Your goal: Reproduce the whole of the records exactly, and make sure no picture is carried into the result.

Data shown:

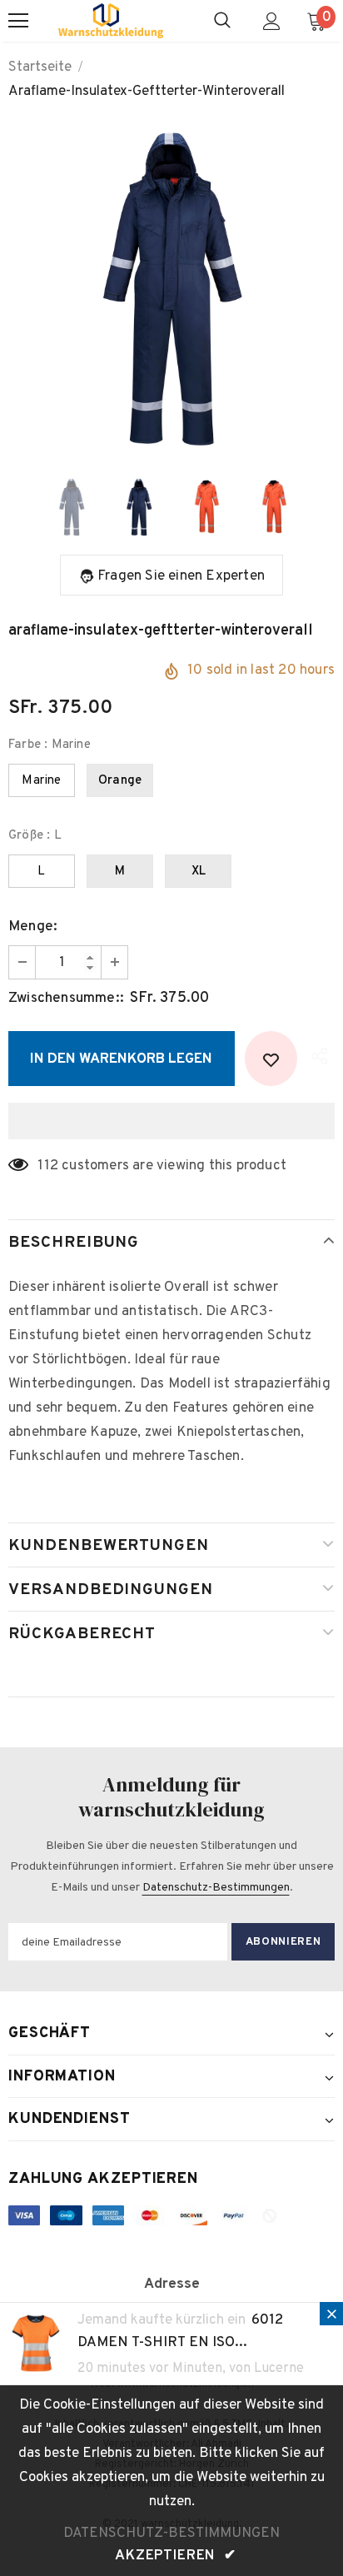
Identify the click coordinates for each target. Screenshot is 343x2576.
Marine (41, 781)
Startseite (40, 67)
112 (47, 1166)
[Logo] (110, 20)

Exercise answer:
Identify the click coordinates for each target. Screenshot is 343x2576.
Marine (41, 781)
Startseite (40, 67)
112 (47, 1166)
[Logo] (110, 20)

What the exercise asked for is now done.